Taking all this information into account, it is important to recognize that even moderate levels of phthalates, as found in Elizabeth Island Lake, can lead to long-term effects on the immune system if there is chronic exposure, especially in juvenile organisms, as we show here. Biodegradation of DEHP and other phthalates in sediment and water is slow and temperature-dependent, thus leading to accumulation in polluted waterways. This puts exposed fish in colder climates, such as Alaska, at higher risks.

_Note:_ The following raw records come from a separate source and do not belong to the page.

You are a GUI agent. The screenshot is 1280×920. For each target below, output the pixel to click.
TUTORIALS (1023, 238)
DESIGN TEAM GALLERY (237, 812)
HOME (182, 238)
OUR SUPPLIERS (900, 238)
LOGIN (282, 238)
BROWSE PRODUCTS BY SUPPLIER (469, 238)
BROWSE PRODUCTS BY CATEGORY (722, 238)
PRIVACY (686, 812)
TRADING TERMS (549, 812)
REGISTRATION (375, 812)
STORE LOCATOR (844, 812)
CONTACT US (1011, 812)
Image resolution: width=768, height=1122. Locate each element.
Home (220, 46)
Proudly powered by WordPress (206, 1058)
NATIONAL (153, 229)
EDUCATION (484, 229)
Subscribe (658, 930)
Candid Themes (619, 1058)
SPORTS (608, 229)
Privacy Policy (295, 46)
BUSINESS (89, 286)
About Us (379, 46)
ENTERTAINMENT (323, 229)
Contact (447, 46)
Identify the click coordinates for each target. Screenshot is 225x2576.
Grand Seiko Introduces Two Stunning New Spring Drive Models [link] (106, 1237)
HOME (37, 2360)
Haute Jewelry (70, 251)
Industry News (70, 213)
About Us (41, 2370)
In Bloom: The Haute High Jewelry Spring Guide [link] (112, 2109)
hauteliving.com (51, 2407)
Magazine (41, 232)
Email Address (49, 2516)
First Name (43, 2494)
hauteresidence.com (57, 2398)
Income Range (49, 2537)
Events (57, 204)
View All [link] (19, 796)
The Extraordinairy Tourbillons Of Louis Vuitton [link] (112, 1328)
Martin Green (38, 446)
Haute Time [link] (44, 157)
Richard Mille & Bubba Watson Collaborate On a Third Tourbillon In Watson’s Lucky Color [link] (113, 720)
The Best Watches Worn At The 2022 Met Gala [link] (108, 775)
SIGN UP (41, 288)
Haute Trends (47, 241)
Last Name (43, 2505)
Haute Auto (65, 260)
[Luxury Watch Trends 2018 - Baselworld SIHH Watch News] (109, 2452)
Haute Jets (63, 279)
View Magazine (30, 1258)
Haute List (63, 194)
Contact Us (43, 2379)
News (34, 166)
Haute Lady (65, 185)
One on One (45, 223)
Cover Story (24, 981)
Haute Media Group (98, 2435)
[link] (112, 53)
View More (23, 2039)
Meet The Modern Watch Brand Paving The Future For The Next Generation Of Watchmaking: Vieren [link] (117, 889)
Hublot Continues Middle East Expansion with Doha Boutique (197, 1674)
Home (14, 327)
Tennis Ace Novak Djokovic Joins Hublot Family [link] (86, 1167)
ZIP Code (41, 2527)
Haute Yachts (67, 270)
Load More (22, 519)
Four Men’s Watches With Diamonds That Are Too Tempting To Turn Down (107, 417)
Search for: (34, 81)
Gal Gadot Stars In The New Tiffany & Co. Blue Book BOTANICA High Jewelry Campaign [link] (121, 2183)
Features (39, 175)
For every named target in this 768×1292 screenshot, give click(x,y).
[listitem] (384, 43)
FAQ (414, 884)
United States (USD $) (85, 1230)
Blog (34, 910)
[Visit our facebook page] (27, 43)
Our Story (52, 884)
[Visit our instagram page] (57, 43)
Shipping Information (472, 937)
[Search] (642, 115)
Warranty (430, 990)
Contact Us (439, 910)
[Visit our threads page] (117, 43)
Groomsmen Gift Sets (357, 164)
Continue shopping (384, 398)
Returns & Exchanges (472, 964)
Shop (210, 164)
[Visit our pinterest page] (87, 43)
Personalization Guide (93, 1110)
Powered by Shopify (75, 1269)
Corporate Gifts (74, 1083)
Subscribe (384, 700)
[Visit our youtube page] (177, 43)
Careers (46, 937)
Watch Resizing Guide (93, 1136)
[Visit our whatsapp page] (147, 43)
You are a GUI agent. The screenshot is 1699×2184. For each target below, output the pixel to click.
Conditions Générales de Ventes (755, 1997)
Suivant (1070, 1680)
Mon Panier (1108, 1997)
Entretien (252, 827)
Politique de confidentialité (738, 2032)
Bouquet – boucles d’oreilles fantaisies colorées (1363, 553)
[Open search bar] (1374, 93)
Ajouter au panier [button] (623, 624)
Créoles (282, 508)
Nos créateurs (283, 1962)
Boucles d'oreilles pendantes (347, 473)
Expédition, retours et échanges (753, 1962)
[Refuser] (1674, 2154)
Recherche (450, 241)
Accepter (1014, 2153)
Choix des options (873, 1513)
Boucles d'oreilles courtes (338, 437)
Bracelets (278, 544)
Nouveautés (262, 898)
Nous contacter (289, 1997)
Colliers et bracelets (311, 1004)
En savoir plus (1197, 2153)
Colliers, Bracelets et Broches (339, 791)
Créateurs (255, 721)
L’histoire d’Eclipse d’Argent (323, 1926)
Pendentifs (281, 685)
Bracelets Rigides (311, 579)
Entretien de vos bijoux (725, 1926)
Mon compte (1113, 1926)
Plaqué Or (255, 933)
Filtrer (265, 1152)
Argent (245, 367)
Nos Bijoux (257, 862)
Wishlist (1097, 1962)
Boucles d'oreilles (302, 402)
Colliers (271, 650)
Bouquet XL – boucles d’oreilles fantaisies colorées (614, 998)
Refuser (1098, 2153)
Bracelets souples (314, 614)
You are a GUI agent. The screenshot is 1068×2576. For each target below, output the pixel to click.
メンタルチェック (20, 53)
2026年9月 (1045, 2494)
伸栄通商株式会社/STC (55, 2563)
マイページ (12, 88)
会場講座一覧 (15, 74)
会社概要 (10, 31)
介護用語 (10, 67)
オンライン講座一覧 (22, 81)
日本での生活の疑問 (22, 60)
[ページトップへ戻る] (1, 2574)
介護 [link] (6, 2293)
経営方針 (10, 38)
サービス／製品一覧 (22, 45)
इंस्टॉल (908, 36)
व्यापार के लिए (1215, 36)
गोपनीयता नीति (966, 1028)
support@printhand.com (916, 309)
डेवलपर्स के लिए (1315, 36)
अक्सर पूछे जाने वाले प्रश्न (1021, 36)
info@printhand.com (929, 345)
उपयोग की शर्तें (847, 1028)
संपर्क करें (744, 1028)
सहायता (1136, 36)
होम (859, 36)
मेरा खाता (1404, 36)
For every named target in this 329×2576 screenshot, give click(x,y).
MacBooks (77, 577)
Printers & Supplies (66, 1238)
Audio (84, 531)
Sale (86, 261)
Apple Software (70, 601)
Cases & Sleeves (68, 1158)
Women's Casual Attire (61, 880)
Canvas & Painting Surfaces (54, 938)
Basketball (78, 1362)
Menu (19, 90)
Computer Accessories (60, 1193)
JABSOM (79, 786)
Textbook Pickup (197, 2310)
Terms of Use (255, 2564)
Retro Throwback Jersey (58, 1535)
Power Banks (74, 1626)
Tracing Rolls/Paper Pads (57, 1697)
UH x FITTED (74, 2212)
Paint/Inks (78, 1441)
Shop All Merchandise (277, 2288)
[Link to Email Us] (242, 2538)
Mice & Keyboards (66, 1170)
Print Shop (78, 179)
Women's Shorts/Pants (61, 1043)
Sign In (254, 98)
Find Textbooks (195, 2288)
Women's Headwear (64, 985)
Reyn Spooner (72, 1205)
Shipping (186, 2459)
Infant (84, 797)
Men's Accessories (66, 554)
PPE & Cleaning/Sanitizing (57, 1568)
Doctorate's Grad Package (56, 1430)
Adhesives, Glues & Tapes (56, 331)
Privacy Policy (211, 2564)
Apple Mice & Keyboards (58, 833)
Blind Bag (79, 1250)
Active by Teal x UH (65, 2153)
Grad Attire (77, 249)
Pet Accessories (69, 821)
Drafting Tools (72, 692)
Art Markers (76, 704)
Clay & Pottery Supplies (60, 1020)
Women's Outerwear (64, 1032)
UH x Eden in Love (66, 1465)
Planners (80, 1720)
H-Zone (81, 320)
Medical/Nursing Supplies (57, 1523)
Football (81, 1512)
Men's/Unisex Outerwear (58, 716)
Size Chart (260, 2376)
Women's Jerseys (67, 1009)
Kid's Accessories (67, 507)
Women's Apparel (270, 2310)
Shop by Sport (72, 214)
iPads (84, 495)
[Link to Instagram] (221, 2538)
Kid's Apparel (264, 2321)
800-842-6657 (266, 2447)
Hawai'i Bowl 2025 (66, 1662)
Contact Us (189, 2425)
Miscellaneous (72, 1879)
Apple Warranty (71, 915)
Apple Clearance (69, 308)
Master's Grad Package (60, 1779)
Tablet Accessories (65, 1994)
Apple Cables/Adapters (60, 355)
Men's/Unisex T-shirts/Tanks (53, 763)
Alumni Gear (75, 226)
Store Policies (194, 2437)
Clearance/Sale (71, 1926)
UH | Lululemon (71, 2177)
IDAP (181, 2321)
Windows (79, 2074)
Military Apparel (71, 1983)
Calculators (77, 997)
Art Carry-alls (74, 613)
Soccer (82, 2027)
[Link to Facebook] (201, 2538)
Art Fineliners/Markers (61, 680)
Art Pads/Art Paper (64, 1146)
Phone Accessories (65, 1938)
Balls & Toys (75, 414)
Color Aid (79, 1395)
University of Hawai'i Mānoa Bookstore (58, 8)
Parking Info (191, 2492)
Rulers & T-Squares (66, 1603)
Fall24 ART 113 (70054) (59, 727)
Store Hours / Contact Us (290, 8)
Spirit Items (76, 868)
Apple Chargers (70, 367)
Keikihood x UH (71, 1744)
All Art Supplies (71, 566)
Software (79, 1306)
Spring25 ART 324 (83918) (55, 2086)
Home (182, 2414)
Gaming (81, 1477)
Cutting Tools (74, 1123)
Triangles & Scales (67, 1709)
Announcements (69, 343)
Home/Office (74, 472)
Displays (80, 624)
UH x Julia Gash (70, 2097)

In summary, this study shows for the first time that chronic natural exposure to phthalates in a wild population of juvenile fish leads to its accumulation in GI, liver, and muscle tissues, and is associated with reduced expression of the genes necessary for antibody response. Together with our previous in vitro data, the results support a model in which chronic exposure to phthalates dysregulates the normal B-cell developmental and activation pathways and subsequently the antibody response in salmonids.